Notes on Binary Search Trees
(related reading: Main & Savitch, pp. 470-483)
Code for binary search trees may be found here.
What is a binary search tree?
A binary search tree is a binary tree with the following properties:
- The data stored at each node has a distinguished key which is unique in the
tree and belongs to a total order. (That is, for any two non-equal keys, x,y
either x < y or y < x.)
- The key of any node is greater than all keys occurring in its
left subtree and less than all keys occurring in its right subtree.
We have already seen several examples of binary search trees. For example:
(8)
/ \
(2) (21)
/ \ /
(1) (5) (13)
/
(3)
Here the values stored as each node are themselves the keys (in this case
integers). One property of a binary search tree is that an in-order
traversal walks over the nodes in order of their keys (thus the name
in-order). Data maintained in a binary search tree is sorted by the key.

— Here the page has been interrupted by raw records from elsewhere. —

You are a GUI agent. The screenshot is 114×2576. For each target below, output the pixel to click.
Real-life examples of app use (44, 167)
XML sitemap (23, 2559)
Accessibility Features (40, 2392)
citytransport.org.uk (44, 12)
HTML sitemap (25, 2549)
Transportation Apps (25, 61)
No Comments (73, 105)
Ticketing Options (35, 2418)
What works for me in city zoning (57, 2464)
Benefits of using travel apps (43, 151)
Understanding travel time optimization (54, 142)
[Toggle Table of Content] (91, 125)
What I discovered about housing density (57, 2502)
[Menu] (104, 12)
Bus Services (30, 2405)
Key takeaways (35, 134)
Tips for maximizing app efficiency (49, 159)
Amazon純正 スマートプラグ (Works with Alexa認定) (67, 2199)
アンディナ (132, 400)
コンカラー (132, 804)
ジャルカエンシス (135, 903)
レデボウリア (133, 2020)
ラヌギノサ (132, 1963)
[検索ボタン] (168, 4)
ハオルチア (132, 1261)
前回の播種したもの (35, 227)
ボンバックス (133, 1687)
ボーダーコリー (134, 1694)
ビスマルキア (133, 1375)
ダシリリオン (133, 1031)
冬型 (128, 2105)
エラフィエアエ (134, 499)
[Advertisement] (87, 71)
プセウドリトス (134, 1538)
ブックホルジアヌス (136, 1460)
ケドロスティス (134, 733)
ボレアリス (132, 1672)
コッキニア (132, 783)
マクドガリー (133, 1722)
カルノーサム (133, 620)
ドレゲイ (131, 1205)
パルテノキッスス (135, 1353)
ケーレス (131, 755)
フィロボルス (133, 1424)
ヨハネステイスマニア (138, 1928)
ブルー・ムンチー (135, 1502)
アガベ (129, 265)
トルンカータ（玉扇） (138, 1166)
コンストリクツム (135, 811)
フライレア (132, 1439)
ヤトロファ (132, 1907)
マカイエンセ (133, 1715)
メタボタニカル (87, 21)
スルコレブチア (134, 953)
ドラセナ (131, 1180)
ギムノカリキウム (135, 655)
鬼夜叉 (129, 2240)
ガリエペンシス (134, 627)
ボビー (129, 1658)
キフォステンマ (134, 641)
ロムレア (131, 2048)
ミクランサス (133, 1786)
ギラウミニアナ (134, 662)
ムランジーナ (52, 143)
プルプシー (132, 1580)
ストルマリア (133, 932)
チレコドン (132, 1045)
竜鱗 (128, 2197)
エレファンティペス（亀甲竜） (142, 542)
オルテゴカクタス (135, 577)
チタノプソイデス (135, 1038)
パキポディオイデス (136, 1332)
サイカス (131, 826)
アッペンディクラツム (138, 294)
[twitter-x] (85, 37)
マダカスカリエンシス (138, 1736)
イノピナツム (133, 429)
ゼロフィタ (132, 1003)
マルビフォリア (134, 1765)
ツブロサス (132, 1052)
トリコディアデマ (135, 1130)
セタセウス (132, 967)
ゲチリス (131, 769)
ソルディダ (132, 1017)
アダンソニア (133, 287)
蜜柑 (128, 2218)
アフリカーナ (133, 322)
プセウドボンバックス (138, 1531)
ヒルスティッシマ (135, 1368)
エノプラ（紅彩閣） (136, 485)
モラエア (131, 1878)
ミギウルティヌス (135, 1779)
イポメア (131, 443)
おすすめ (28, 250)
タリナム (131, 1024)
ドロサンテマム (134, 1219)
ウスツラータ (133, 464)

We can emulate a priority queue as long as the priorities are
unique:
(homework, 2)
/ \
(cs367, 0) (Bagders, 3)
\
(clean room, 1)
Also notice how we can store more than just a key at each node.
Unlike a binary tree which is a data structure, a binary search tree is an
ADT. That is, to use it, we don't need to know how it is represented.
The following are different binary trees:
(7) (5)
/ \ / \
(4) (9) vs. (4) (9)
\ /
(5) (7)
but they represent the same binary search tree.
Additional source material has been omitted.